* **Rows for locating words and elements**
+ + +

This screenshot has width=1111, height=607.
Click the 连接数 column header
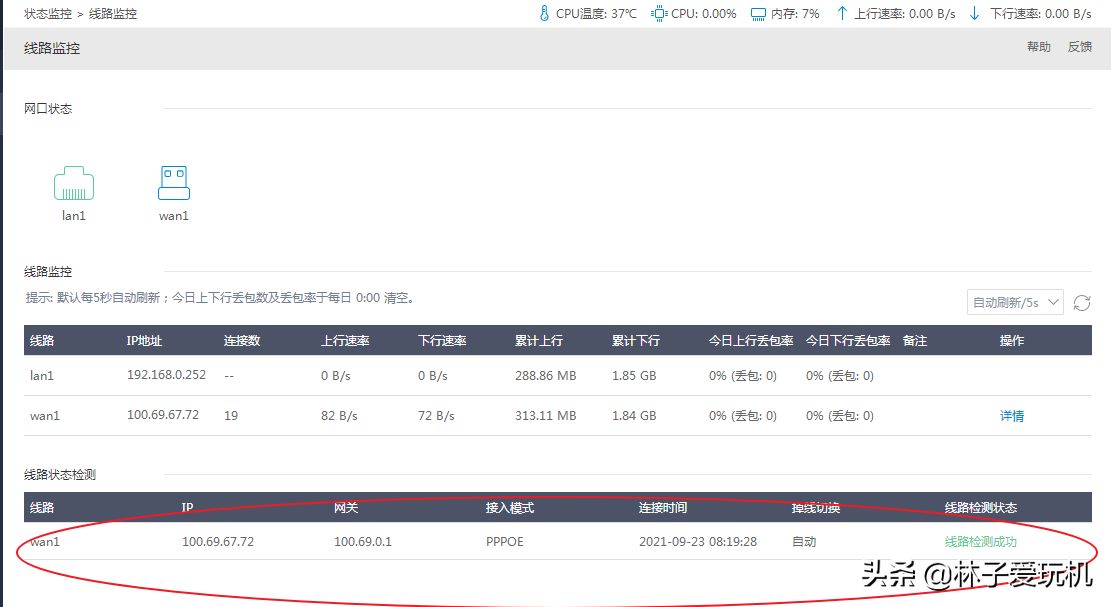242,341
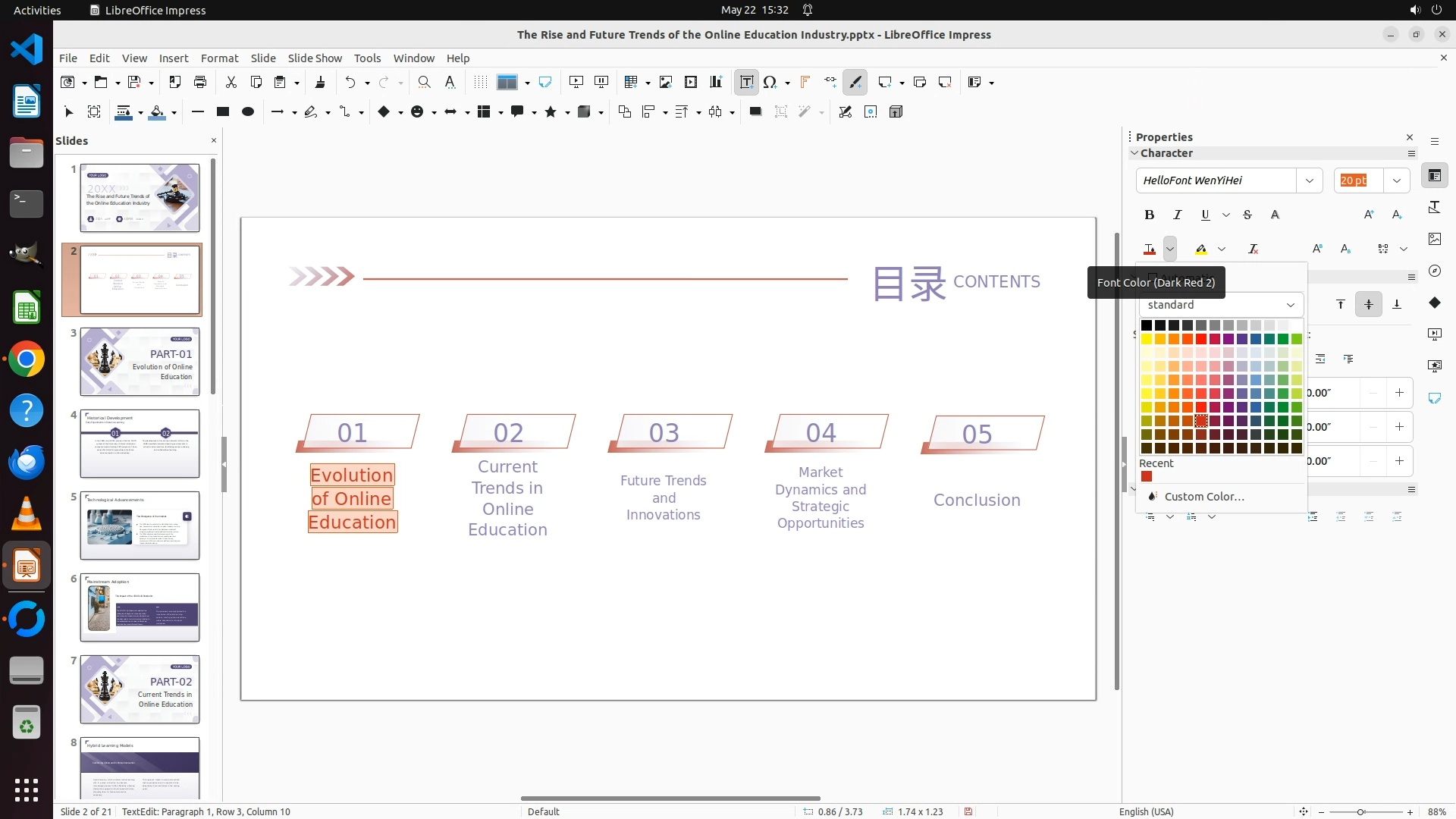Toggle bold formatting in Character panel
The width and height of the screenshot is (1456, 819).
(x=1149, y=215)
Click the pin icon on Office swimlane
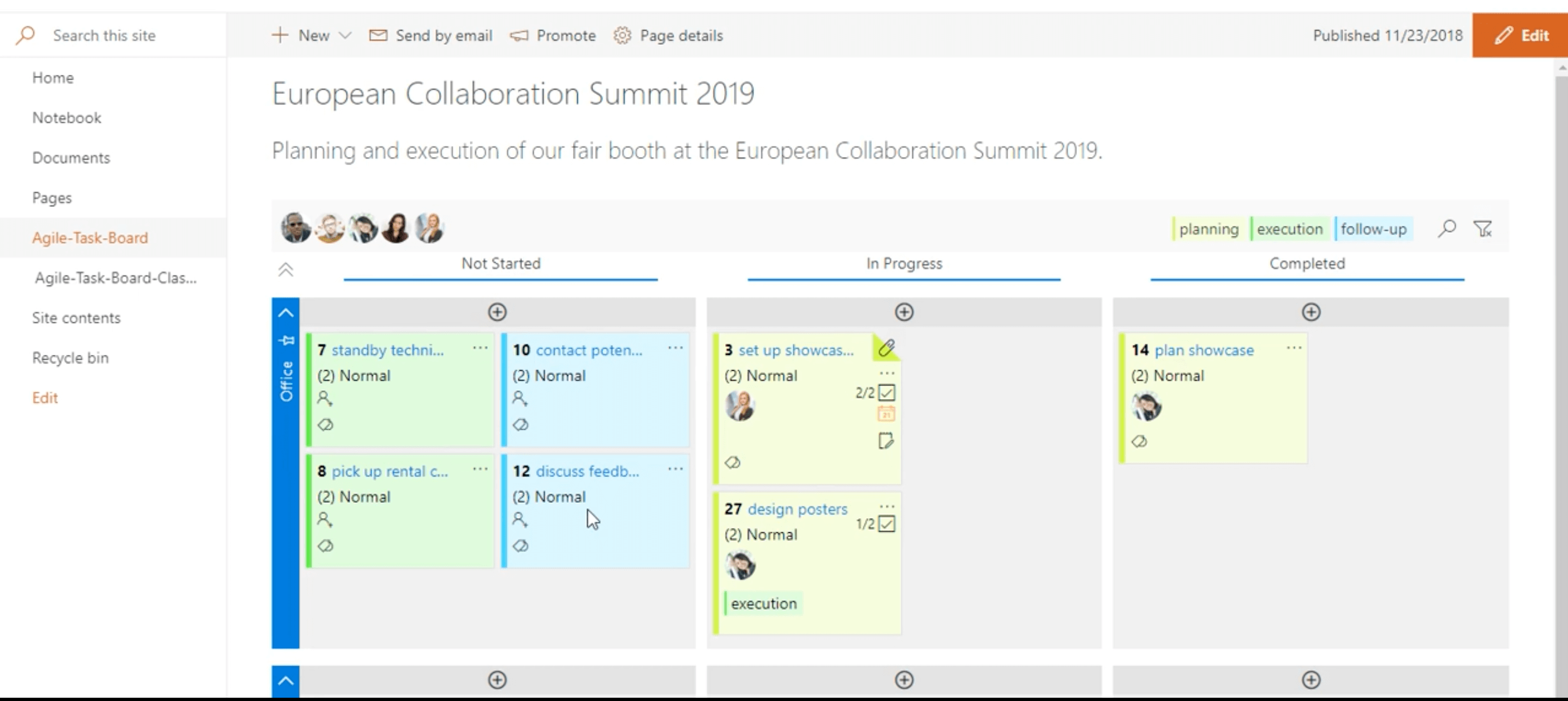Screen dimensions: 1568x701 (x=286, y=340)
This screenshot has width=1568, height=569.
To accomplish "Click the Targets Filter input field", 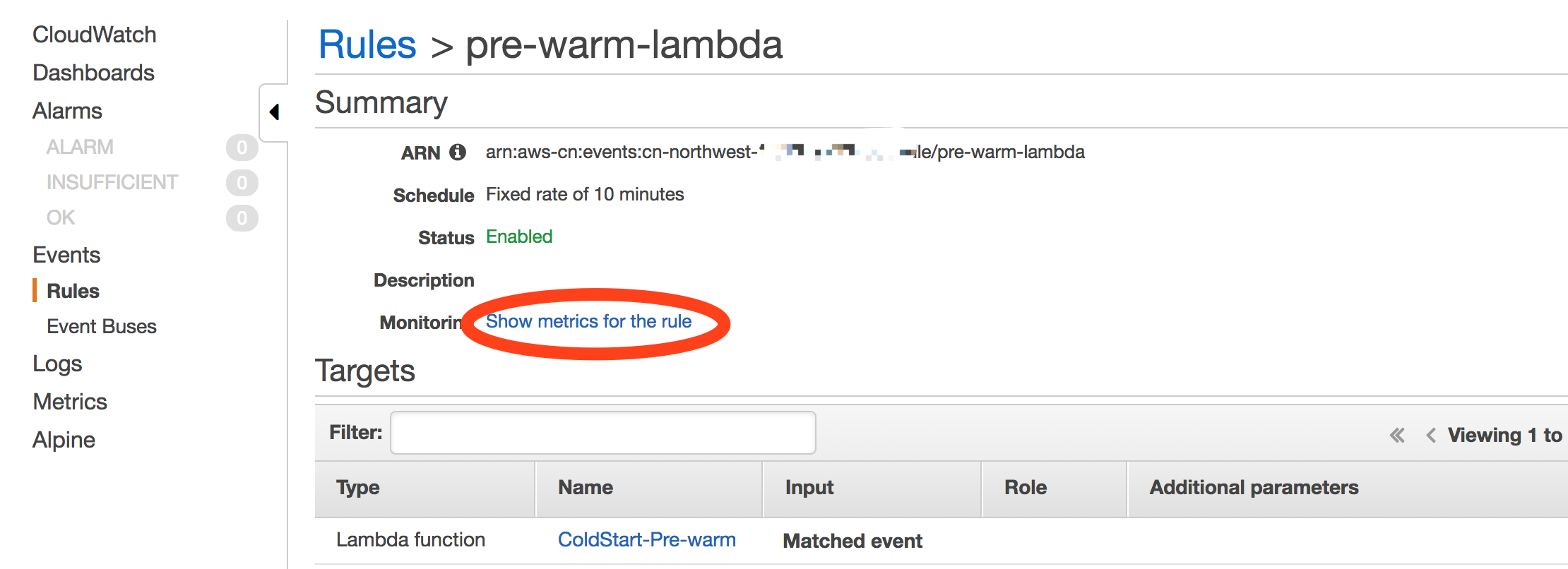I will click(603, 433).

+ + +

* **Task directions**
Rewrite the rows starting at the beginning and ending at the line containing "Screen dimensions: 1568x701 (x=286, y=340)", changing "Click" to "Select" and keeping everything else the same. Leave out the pictures.

* **Exercise output**
This screenshot has width=1111, height=607.
Select the 连接数 column header
242,341
Toggle bold formatting in Character panel
The width and height of the screenshot is (1456, 819).
(x=1149, y=215)
Select the pin icon on Office swimlane
Screen dimensions: 1568x701 (x=286, y=340)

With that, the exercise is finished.